▶ [Provided passage]
* * * * * * * * *

Sep
14
PAC in the Park 2024
Hammond’s Pond, Carlisle
FREE
Music Therapy
Music Therapy can use music in many different ways to support you. From listening together, to improvising, to creating your own songs and pieces, music can be a safer place to explore your feelings.
We have all used music to feel certain ways: from getting motivated at the gym, to helping us to focus on work, or to relax at home. There are often special pieces of music that we reserve for important occasions or specific people. In therapy we can use those pieces of music, as well as those that we create together, to help us understand and share how we feel, and to express that without having to use words.
Because music can be non-verbal, the musical space that we share together offers us a different way of communicating with each other, and gives us an opportunity to relate to each other in a way that we may never have experienced before. In music, we can sense that we are being truly listened to, and our creative, expressive selves are accepted and welcomed.
Art Therapy
Art Therapy, like dramatherapy, can be completely non verbal. It is different from art teaching in that it is not concerned with ‘good’ art. It is also not art as a hobby, or to improve artistic skills.
By expressing yourself through art, an Art Therapist can help you see things about yourself that you otherwise may not have. They can also help you understand thoughts and feelings that you are struggling with.
Talking Therapy
Although it can be hard to build up the courage, telling someone you trust how you’re feeling can help in lots of different ways.
Talking out loud about what’s going on in your head and explaining it to someone else, even if you think it doesn’t make sense, can make the things you’re worrying about seem much clearer.
Saying things can make them feel less frightening whereas keeping them inside only lets them build up and get more confusing. Talking to a counsellor can help you to see things from a different perspective and help you cope with difficult feelings and situations.

* * * * * * * * *

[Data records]
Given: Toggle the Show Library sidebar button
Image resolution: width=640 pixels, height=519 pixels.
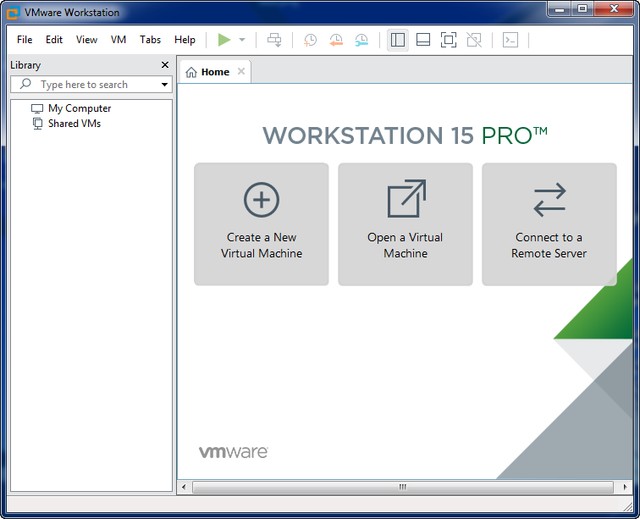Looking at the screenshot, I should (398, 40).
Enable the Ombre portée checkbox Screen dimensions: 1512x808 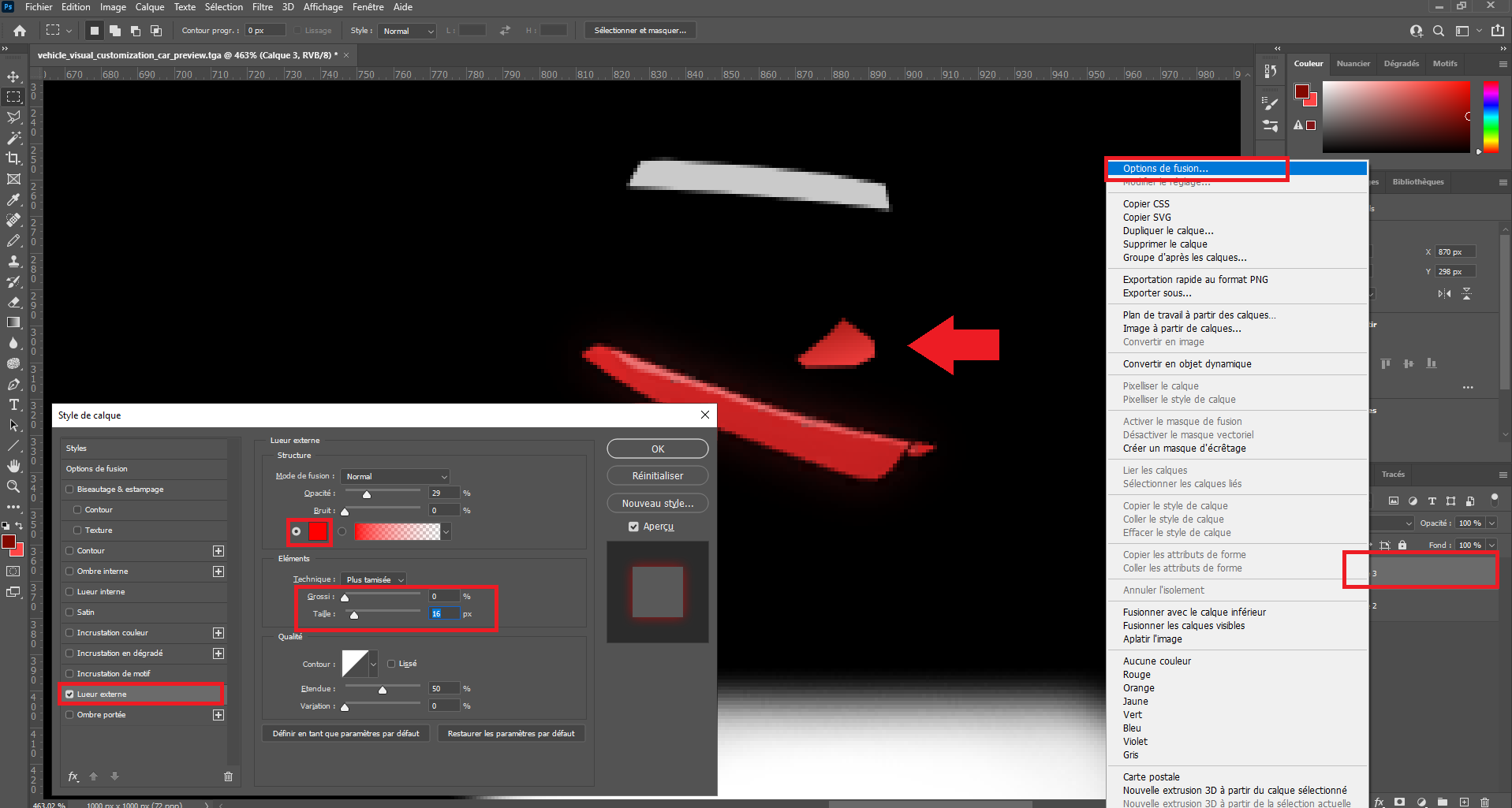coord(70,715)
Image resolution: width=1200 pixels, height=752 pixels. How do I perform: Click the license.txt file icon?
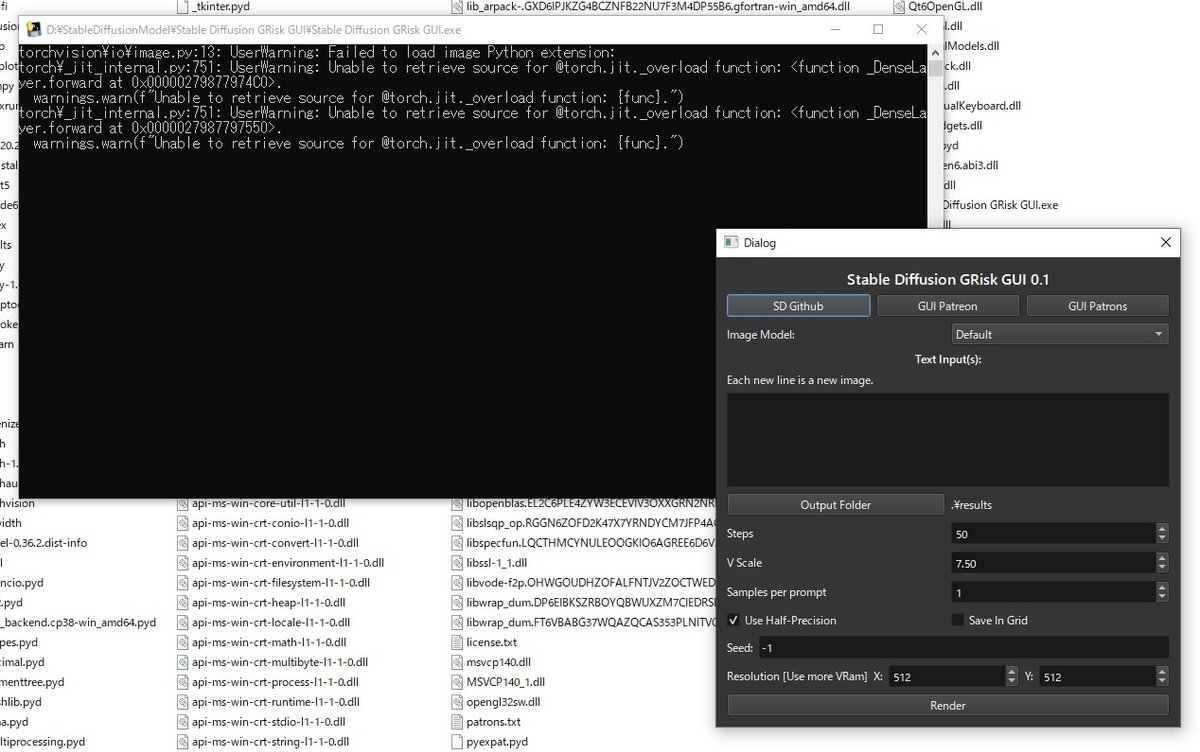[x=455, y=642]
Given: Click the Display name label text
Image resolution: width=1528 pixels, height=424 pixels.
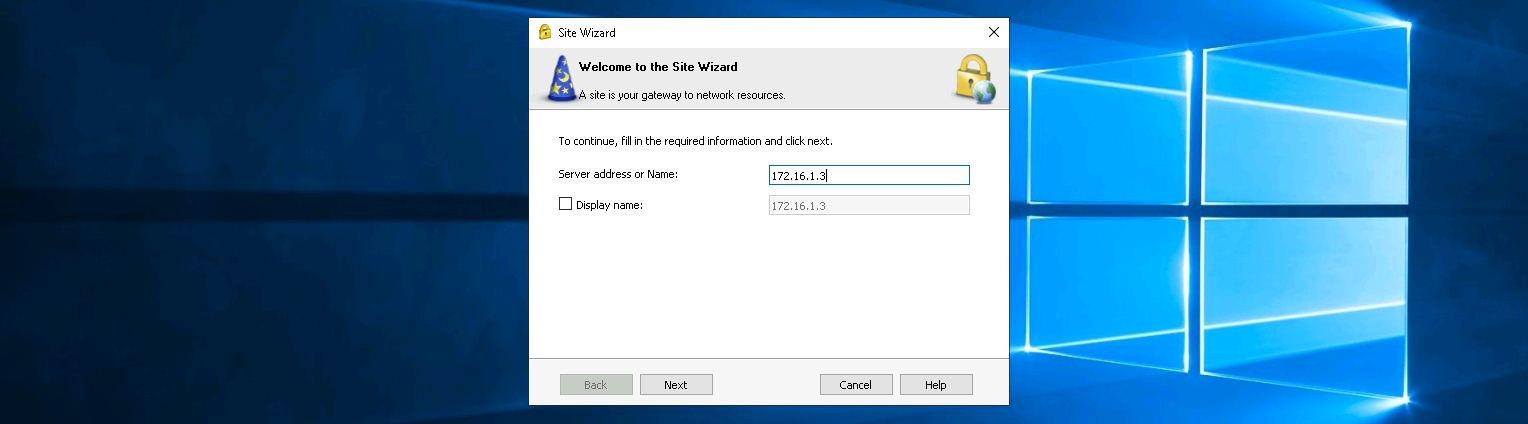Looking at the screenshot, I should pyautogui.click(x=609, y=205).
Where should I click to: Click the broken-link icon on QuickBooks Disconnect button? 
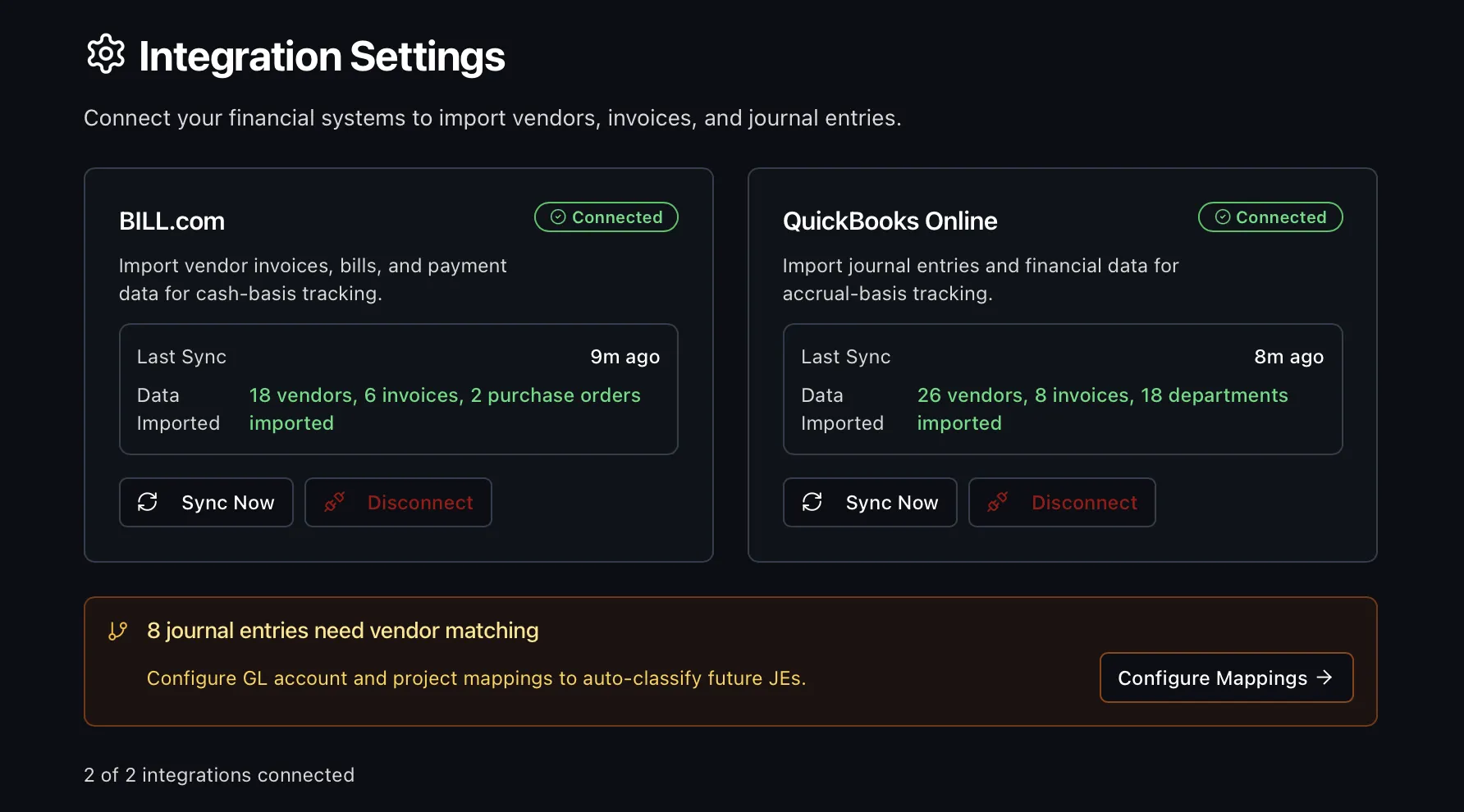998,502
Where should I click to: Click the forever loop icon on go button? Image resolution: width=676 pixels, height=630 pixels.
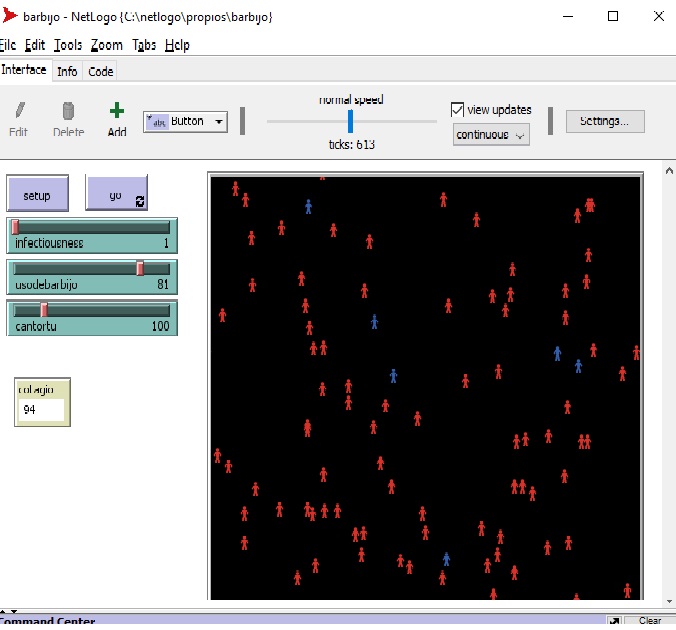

* * * * * * * * *

▶ [Task 1] In the passage on music, art and talking therapy, how does Art Therapy differ from art teaching?
▶ [Task 2] Carry on the passage about music, art and talking therapy from the point where it stops.
The data lines play no part in this work.

▶ [Result 1] Art Therapy is not concerned with ‘good’ art.

▶ [Result 2]
Integrative Therapy
Integrative therapists use a range of theories and try to tailor the therapy to the individual client’s needs. The core belief is that most people have the capacity within themselves to solve and overcome most difficulties-an integrative therapist will work alongside a client to facilitate this journey, and therefore are generally client led.
Integrative therapists use a range of therapeutic approaches, such as person centred, talking therapies, creative therapy and psychodynamic theory (looking at the past to try and make sense of the present)
Play Therapy
Play Therapy helps children understand muddled feelings and upsetting events that they haven’t had the chance to sort out properly. Rather than having to explain what is troubling them, as adult therapy usually expects, children use play to communicate at their own level and at their own pace.
Play Therapy uses a range of creative tools to engage with children including arts & crafts, puppets, sand tray, role play, musical instruments and clay.
Movement Therapy
Movement Psychotherapy uses everyday movements, creative methods and talking to work through difficult emotions and problems. Sessions may include game activities, artwork, music and using props.
Difficult thoughts and feelings will be felt through your body as well as through your emotions. Your mind and body are connected therefore any changes that happen in the mind will affect the body and vice versa. By moving in different ways or becoming more aware of your body you can learn new ways of coping with the difficult feelings.
Group Therapy
It is hoped that group work will allow young people to meet, and work with other young people with similar issues to themselves.
Hopefully this will lead to removing the isolation that is often felt by young people when they are experiencing some difficulties. It also allows them to share experiences and possibly help each other, which can lead to an increase in confidence and self-esteem.
The group is a non-judgemental space, and each person’s opinion and view are respected and upheld. Participants are invited to contribute as little or as much as they are comfortable with.
Equine Assisted Psychotherapy
Horses are social animals and like to live in herds like families. Horses can read human body language and have a unique sensitivity to ‘tap’ into our individual unconscious and states of being. Equine Assisted Psychotherapy builds on this ability of relationship between horses and humans to express and explore our emotional issues by mirroring our behaviours and feelings. This can be used to draw parallels with a client’s inner world and their relationships with others.
Equine Assisted Psychotherapy can help children & young people in:- feelings and developing emotional regulation; working through traumatic experiences; developing their own identity and sense of self; learning respect and health boundaries; developing compassion, empathy and self-responsibility; attachment & relationships.
Horses can provide an important attachment figure to children & adolescents who have experienced humans as unsafe.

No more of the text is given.